- Task brief -
Take each line of the entries below that contains "dropdown" and copy it.

- Source records -
-------------------------
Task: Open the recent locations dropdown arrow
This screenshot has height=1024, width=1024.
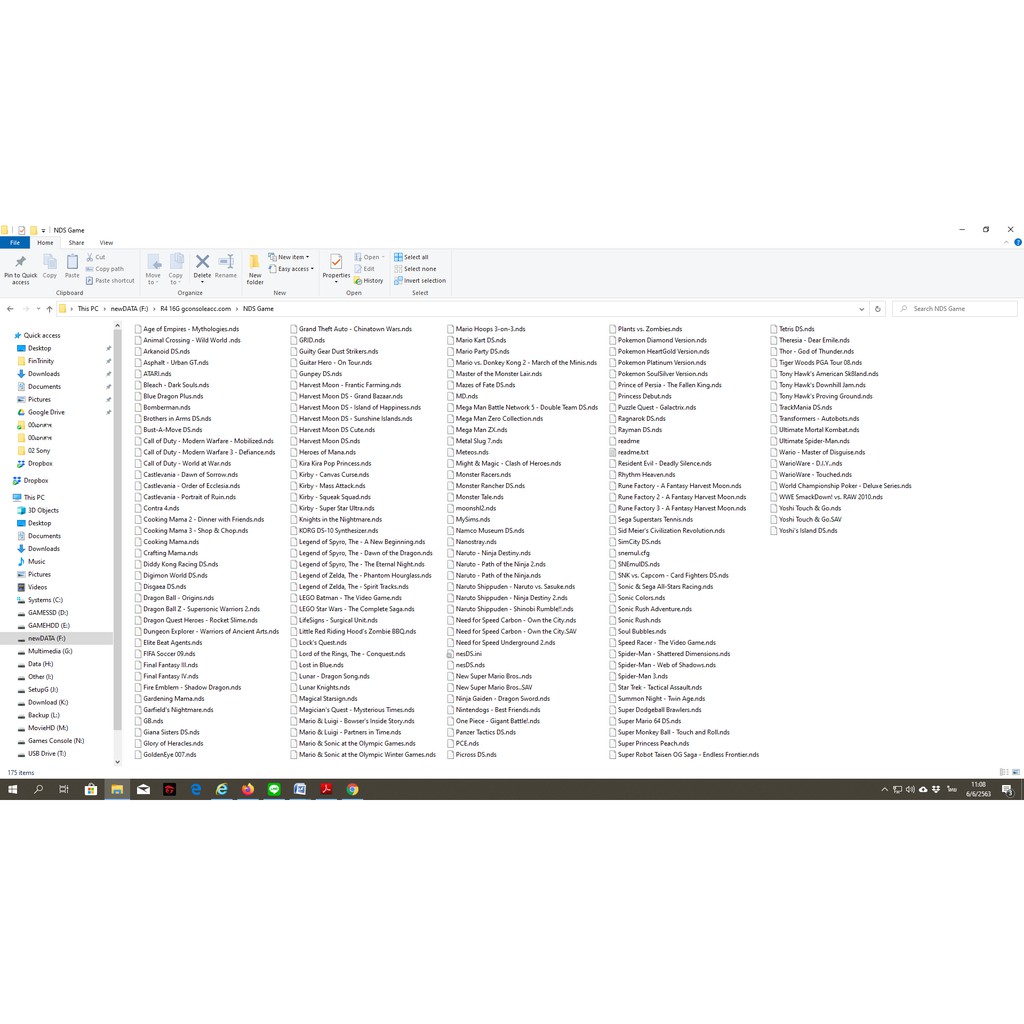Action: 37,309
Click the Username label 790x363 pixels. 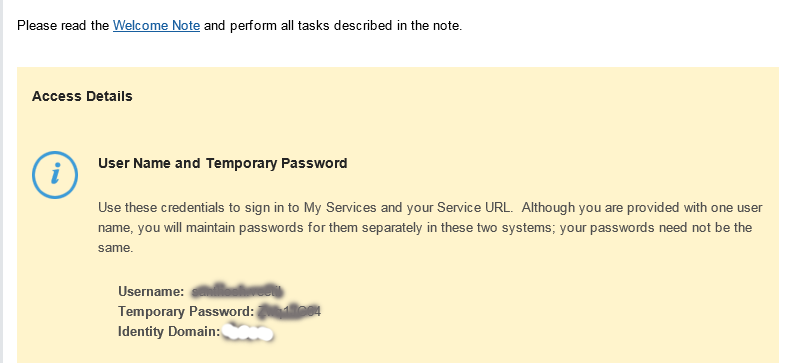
-------------------------
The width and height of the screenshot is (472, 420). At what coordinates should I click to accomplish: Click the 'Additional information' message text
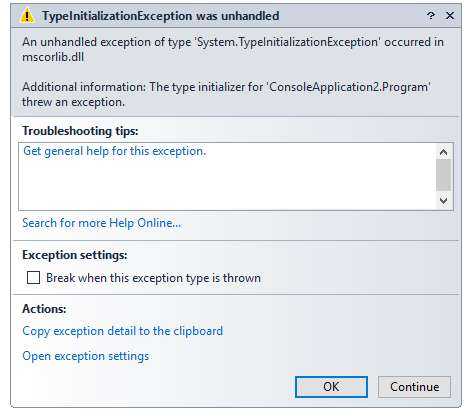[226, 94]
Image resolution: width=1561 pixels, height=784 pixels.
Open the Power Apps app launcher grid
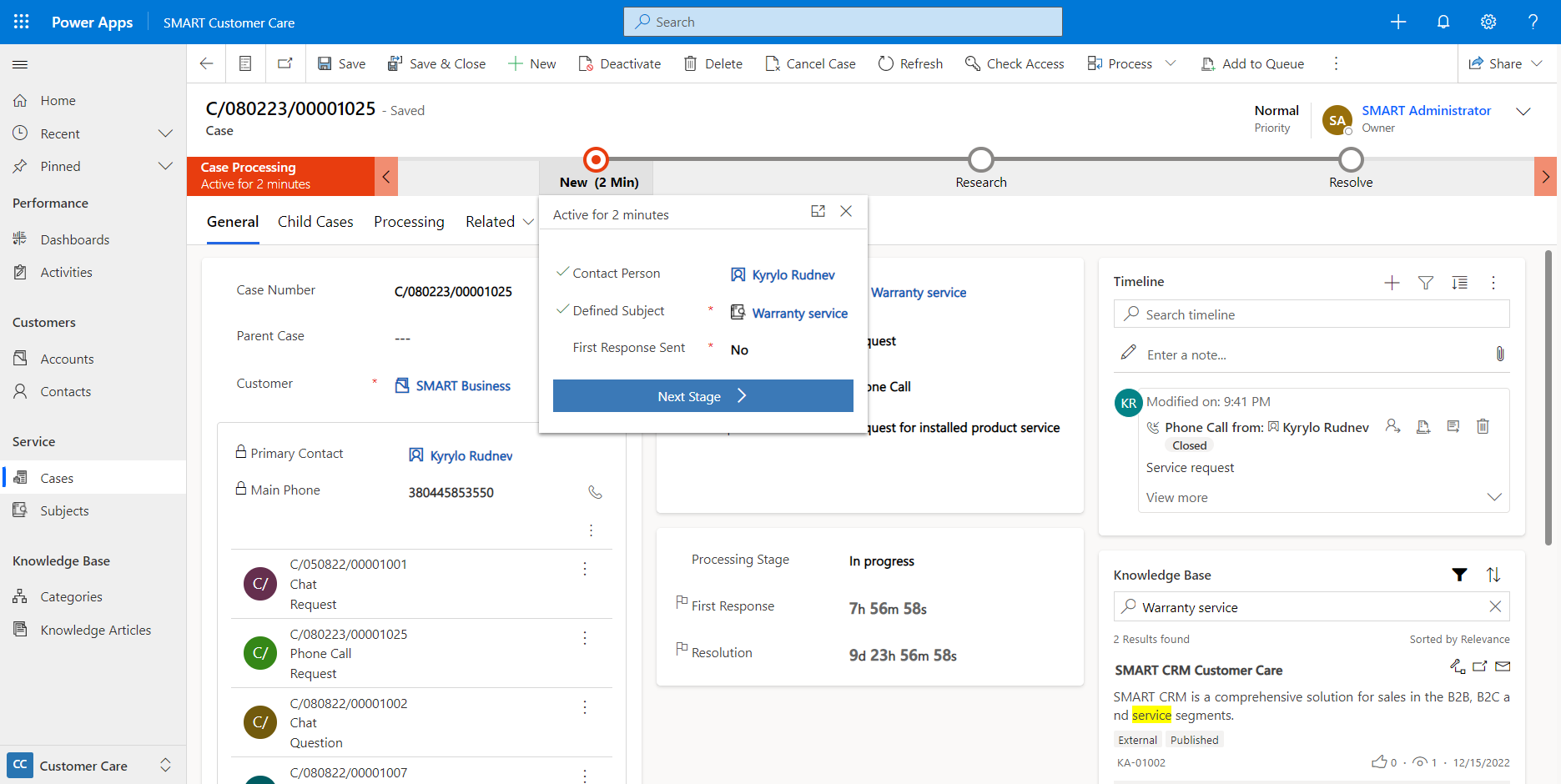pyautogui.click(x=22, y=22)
-------------------------
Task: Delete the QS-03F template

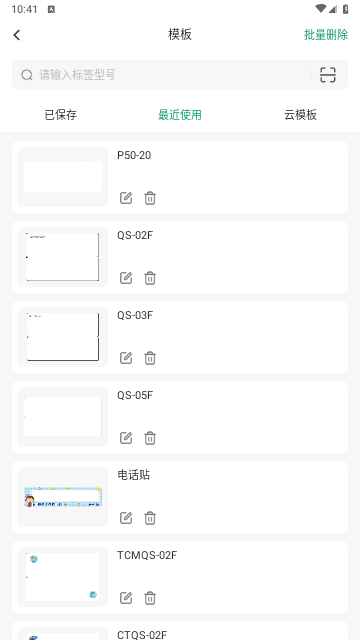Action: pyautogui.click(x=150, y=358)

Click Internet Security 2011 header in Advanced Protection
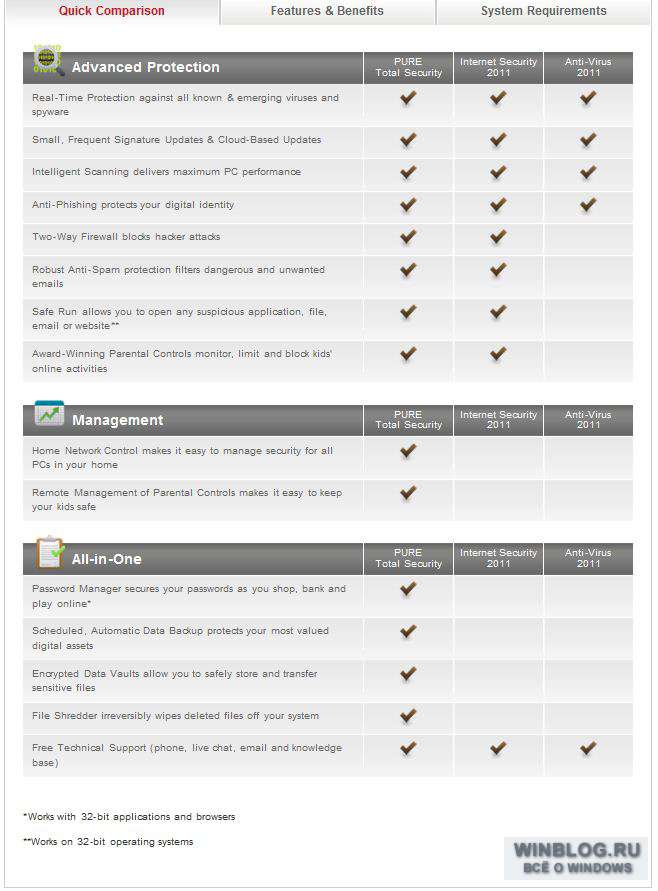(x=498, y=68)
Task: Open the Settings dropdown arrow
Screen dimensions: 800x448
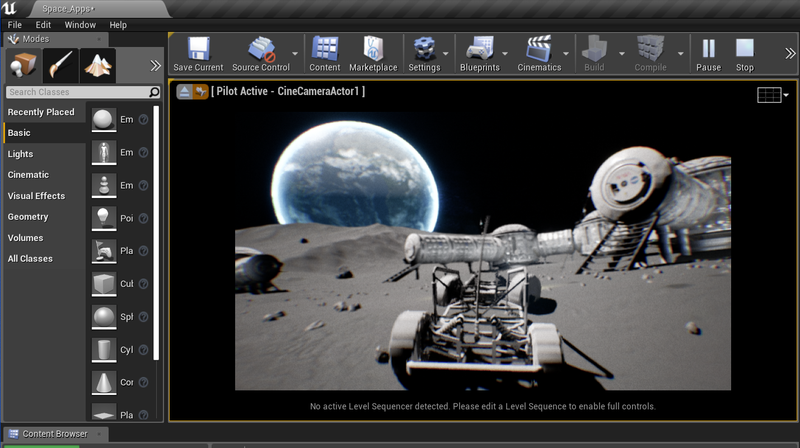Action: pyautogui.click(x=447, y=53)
-------------------------
- Exercise answer -
Task: Open the recent locations dropdown arrow
Task: Open the Settings dropdown arrow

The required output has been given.